Task » In the data below, the copy begins at the line containing "The image size" and runs through the last line; repeat those lines exactly, minus the pictures.

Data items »
--*--

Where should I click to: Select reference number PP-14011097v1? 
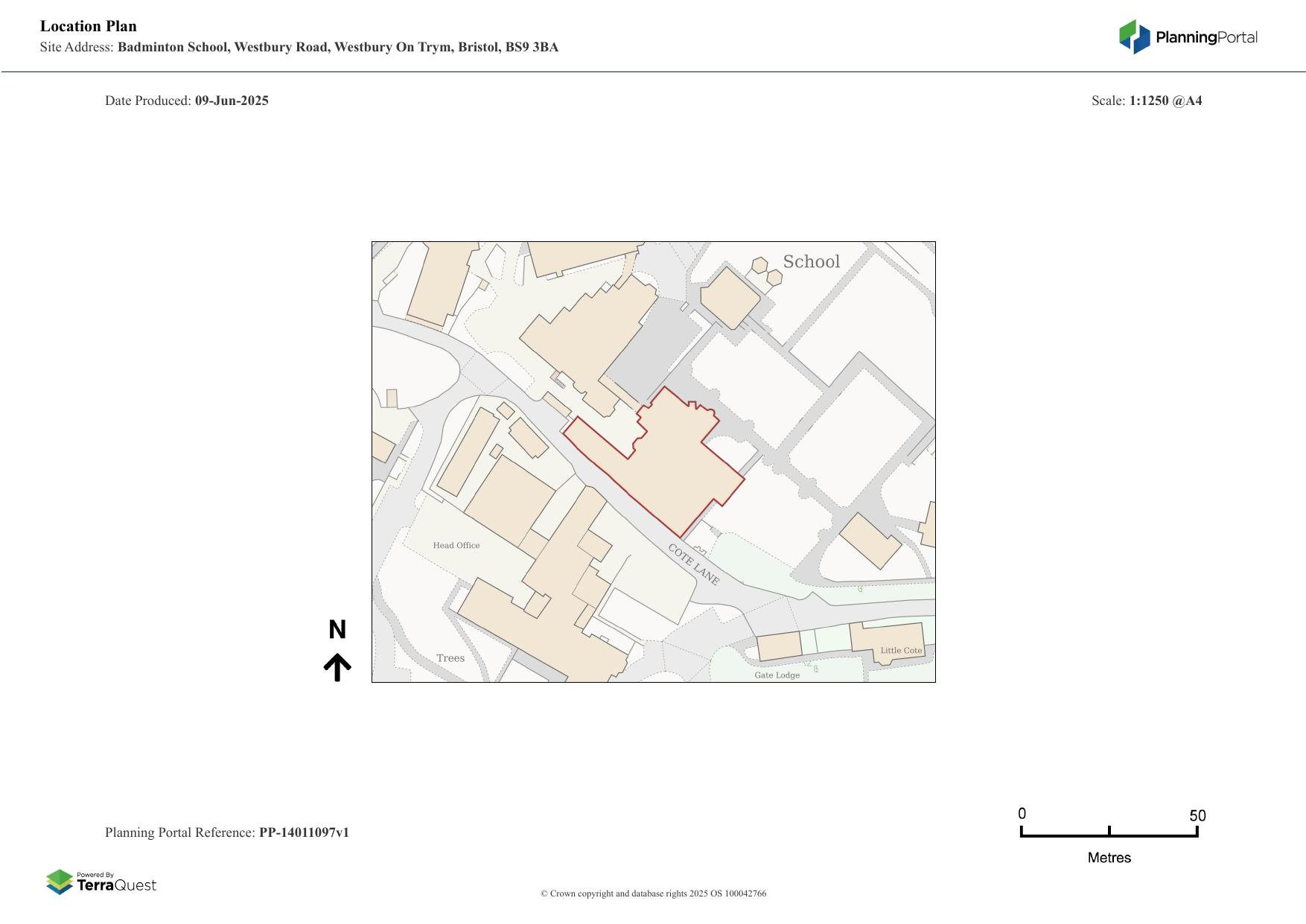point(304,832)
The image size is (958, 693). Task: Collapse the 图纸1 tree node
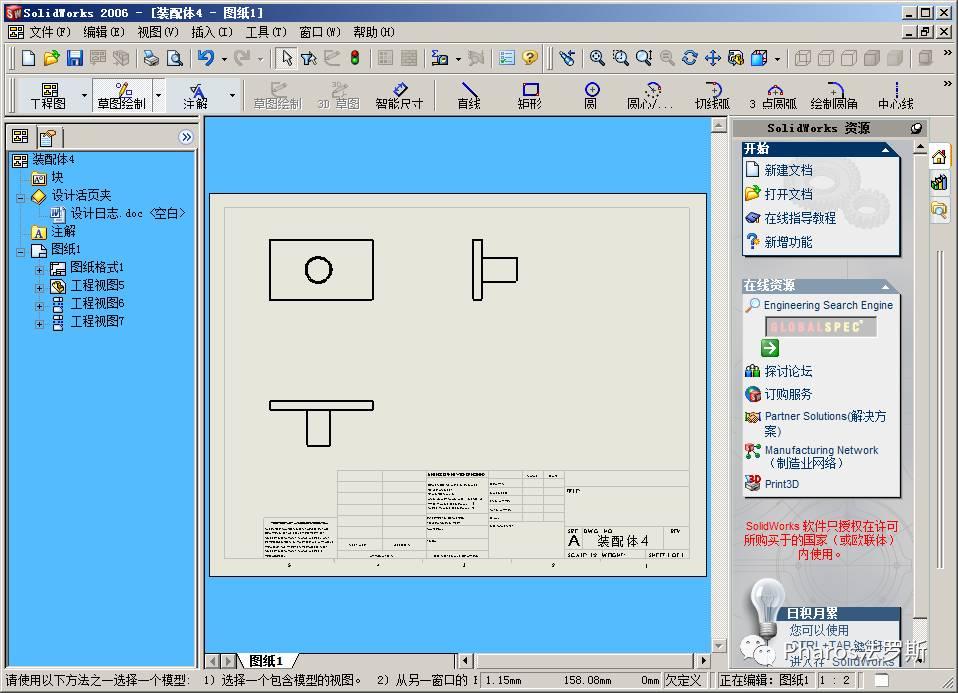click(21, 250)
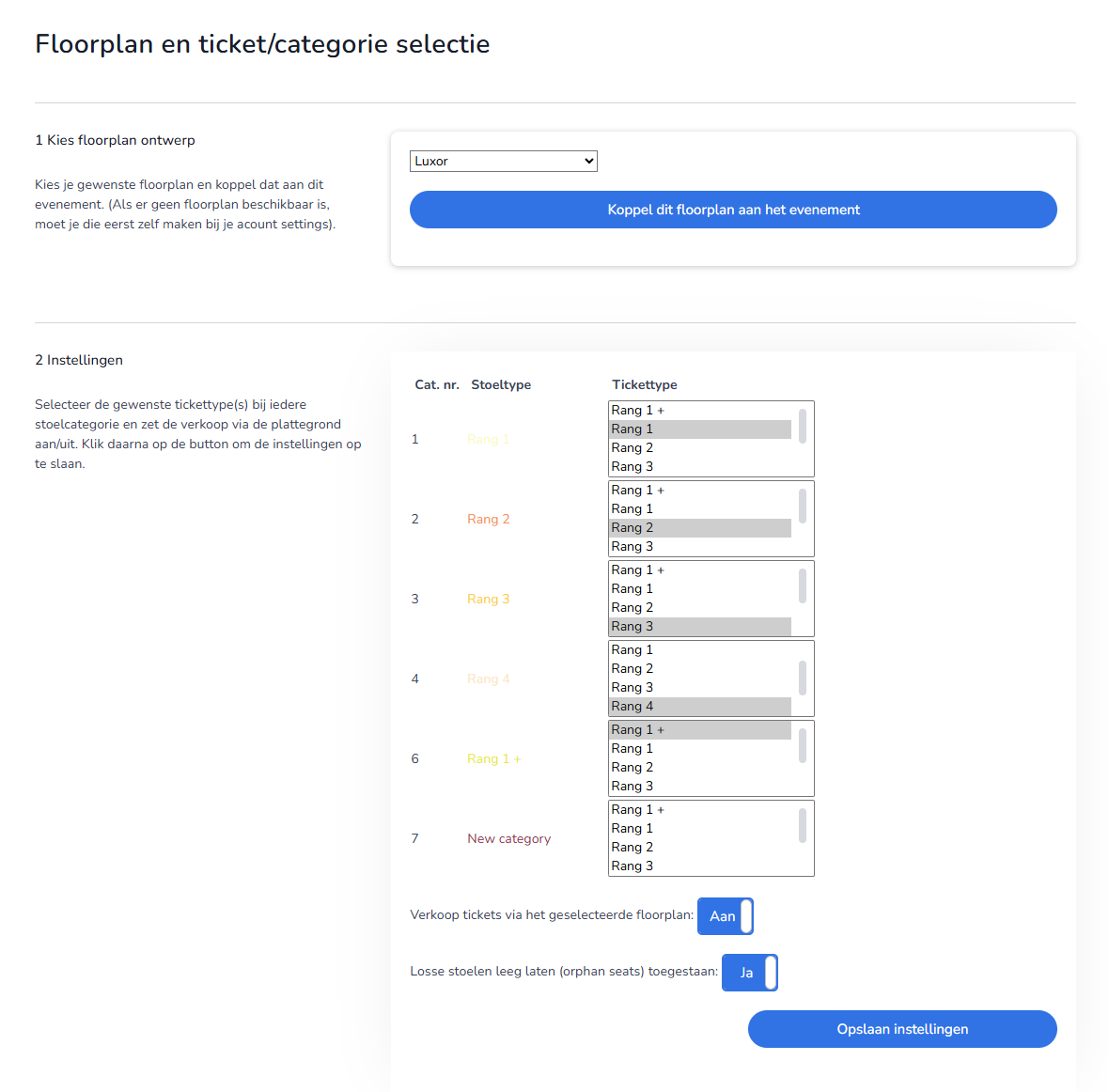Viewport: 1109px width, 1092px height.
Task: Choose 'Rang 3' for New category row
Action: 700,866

--*--

Problem solution »
The image size is (958, 693). Task: Collapse the 图纸1 tree node
click(21, 250)
Viewport: 1109px width, 1092px height.
Task: Choose 'Rang 3' for New category row
Action: 700,866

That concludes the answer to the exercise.